Bacon's cipher or the Baconian cipher is a method of steganography (a method of hiding a secret message as opposed to just a cipher). A message is concealed in the presentation of text, rather than its content.
Cipher details
To encode a message, each letter of the plaintext is replaced by a group of five of the letters 'A' or 'B'. This replacement is a binary encoding and is done according to the alphabet of the Baconian cipher (from the Latin Alphabet), shown below:
Letter Code Bits
A aaaaa 00000
B aaaab 00001
C aaaba 00010
D aaabb 00011
E aabaa 00100
F aabab 00101
G aabba 00110
H aabbb 00111
I, J abaaa 01000
K abaab 01001
L ababa 01010
M ababb 01011
N abbaa 01100
O abbab 01101
P abbba 01110
Q abbbb 01111
R baaaa 10000
S baaab 10001
T baaba 10010
U, V baabb 10011
W babaa 10100
X babab 10101
Y babba 10110
Z babbb 10111
A second version of Bacon's cipher uses a unique code for each letter. In other words, I, J, U and V each have their own pattern in this variant:
Letter Code Bits
A aaaaa 00000
B aaaab 00001
C aaaba 00010
D aaabb 00011
E aabaa 00100
F aabab 00101
G aabba 00110
H aabbb 00111
I abaaa 01000
J abaab 01001
K ababa 01010
L ababb 01011
M abbaa 01100
N abbab 01101
O abbba 01110
P abbbb 01111
Q baaaa 10000
R baaab 10001
S baaba 10010
T baabb 10011
U babaa 10100
V babab 10101
W babba 10110
X babbb 10111
Y bbaaa 11000
Z bbaab 11001
The writer must make use of two different typefaces for this cipher. After preparing a false message with the same number of letters as all of the As and Bs in the real, secret message, two typefaces are chosen, one to represent As and the other Bs. Then each letter of the false message must be presented in the appropriate typeface, according to whether it stands for an A or a B. [4]
Example:
Plaintext: LOVE Baconian alphabet: ababb abbba babab aabaa No. of letters: 20 →4x5 (4 for LOVE x 5 bits for each letter) False Message: SEE YOU TONIGHT AT SIX PM. Ciphertext: SeE yoU tonIgHt At SIx PM.

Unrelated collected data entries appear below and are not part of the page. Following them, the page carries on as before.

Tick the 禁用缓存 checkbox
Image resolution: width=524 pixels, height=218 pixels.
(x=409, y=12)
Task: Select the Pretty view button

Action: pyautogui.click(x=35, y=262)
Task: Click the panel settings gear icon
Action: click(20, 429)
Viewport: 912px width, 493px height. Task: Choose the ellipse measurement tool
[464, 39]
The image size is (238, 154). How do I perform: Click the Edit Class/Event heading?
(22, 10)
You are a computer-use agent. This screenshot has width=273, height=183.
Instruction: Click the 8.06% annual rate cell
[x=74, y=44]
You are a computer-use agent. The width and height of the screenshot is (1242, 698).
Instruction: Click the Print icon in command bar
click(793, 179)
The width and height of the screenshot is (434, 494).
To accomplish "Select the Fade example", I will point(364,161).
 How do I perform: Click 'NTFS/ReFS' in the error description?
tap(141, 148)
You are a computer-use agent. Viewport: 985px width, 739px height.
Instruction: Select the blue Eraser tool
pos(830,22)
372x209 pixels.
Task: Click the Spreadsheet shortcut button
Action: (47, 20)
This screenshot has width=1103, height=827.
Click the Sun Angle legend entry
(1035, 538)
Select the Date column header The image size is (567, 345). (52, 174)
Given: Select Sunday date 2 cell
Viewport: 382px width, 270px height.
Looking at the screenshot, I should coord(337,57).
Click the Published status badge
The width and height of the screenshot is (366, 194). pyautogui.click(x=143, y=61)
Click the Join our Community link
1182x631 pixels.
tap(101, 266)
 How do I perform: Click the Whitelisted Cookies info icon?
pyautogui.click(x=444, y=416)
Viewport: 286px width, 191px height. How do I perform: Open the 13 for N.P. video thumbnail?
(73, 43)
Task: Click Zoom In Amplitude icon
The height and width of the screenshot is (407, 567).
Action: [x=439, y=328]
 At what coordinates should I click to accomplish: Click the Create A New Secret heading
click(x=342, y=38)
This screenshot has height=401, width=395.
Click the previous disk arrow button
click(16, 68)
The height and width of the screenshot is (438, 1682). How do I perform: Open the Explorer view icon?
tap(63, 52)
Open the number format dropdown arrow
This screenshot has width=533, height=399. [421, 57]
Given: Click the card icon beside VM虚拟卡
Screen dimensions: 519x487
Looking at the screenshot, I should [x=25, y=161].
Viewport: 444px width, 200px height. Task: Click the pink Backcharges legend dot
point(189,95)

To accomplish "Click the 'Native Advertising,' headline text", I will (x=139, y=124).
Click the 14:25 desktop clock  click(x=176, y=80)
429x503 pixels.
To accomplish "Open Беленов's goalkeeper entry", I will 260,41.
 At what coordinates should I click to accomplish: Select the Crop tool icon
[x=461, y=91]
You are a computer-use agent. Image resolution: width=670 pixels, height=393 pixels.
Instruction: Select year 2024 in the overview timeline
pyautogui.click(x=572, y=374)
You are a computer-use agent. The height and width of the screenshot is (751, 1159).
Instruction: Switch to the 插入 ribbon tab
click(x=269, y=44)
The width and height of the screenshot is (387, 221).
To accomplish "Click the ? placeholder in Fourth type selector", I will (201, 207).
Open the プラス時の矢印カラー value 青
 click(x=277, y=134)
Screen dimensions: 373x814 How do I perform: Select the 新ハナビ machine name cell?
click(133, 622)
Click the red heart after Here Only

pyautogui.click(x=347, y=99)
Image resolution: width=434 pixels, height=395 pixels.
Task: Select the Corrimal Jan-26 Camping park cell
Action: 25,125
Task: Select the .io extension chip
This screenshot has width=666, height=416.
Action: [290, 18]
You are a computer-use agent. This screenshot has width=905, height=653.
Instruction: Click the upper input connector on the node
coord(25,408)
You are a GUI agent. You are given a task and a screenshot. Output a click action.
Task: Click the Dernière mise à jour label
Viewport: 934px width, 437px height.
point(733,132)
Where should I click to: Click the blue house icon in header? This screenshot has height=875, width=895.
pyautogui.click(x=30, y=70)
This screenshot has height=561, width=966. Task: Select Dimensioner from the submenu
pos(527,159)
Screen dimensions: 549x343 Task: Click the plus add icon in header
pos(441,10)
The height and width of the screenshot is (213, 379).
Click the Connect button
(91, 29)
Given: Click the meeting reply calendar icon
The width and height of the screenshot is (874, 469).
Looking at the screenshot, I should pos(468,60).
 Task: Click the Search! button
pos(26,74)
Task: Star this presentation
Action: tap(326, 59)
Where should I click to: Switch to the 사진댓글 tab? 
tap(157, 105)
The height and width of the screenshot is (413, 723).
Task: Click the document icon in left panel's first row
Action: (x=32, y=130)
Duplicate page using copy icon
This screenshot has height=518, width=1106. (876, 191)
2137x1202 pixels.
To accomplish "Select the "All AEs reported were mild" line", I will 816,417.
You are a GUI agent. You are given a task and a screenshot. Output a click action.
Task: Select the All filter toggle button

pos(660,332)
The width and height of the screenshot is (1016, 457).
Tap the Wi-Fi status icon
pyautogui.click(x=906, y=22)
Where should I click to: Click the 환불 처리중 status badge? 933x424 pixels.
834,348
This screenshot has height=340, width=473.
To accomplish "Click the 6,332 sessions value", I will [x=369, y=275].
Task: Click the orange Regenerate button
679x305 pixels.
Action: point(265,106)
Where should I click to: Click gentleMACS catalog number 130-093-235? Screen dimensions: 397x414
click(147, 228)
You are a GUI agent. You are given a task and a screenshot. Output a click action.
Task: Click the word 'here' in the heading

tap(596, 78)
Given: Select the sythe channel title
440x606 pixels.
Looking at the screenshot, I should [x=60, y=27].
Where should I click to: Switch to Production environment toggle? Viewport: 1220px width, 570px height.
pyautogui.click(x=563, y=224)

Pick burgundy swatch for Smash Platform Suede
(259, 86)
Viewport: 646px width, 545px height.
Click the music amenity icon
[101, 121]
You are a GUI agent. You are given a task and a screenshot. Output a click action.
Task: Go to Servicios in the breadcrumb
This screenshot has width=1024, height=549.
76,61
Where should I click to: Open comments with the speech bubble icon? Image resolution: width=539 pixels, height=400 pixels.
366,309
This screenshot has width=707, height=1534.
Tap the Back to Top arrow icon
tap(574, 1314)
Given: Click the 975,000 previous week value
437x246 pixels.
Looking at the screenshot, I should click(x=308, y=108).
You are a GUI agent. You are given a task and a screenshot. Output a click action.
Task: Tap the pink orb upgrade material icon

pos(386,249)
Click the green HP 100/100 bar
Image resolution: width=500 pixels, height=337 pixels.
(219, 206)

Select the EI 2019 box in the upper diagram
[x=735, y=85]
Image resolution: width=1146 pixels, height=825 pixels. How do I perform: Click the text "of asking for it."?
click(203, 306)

-All letters in its capital form are As; and the small ones are equivalent to Bs.
To decode the message, the reverse method is applied. Each "typeface 1" letter in the false message is replaced with an A and each "typeface 2" letter is replaced with a B. The Baconian alphabet is then used to recover the original message.
Any method of writing the message that allows two distinct representations for each character can be used for the Bacon Cipher. Bacon himself prepared a Biliteral Alphabet [5] for handwritten capital and small letters with each having two alternative forms, one to be used as A and the other as B. This was published as an illustrated plate in his De Augmentis Scientiarum (The Advancement of Learning).
Because any message of the right length can be used to carry the encoding, the secret message is effectively hidden in plain sight. The false message can be on any topic and thus can distract a person seeking to find the real message.